== SUPPLIED TEXT ==
>>>

Although it is common for primary label to be a single value, some authorities may allow multiple values for the primary label. For example, Wikidata has multiple primary labels for different languages and some may be missing for some languages.
In some authorities, the primary label is critical and in others it may be optional or used for convenience.
The predicate used to identify primary and variant labels can, and commonly do, differ between authorities.
If DELETE_LABEL is supported, is there a concept of minimally viable data required for a valid entity and would this include a primary label? Thus, when the primary label is removed, does it require a replacement label? What happens for primary label if there is a delete but no add? Probably not a problem because primary label is likely to be minimal required data for a valid record by the authority, so if there is a change, it will always include both the DELETE and ADD.

Discussion on Variant Labels:

It is common for there to be multiple variant labels. In some cases, variants may represent different languages.

<<<

== DATA LINES ==
>>>

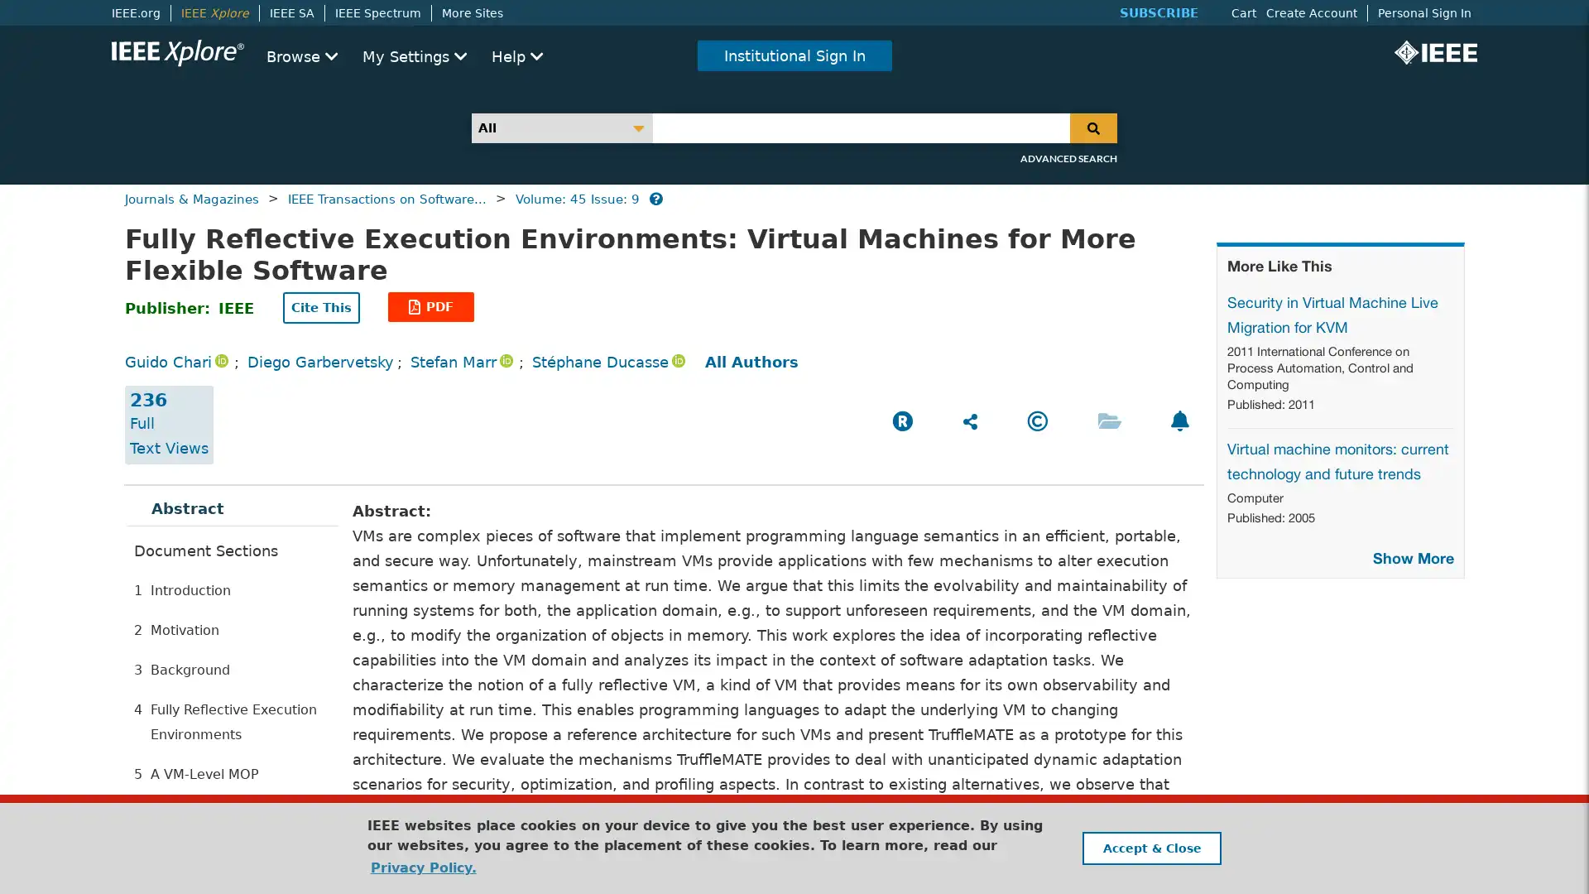 This screenshot has width=1589, height=894. Describe the element at coordinates (321, 307) in the screenshot. I see `Cite This` at that location.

<<<

== TO DO ==
- a) Do the following statements agree with the text on primary and variant labels? (i) Wikidata has multiple primary labels for different languages. (ii) Every authority treats the primary label as critical. (iii) All authorities use the same predicate to identify primary and variant labels. Answer yes or no for each, and quote the deciding words of the text.
- b) Can you print everything in the text on primary and variant labels from "Although it is" down to "for some languages."?

== FULL ANSWERS ==
- a)
(i) Yes: "Wikidata has multiple primary labels for different languages"
(ii) No: "in others it may be optional or used for convenience"
(iii) No: "The predicate used to identify primary and variant labels can, and commonly do, differ between authorities"

- b)
Although it is common for primary label to be a single value, some authorities may allow multiple values for the primary label. For example, Wikidata has multiple primary labels for different languages and some may be missing for some languages.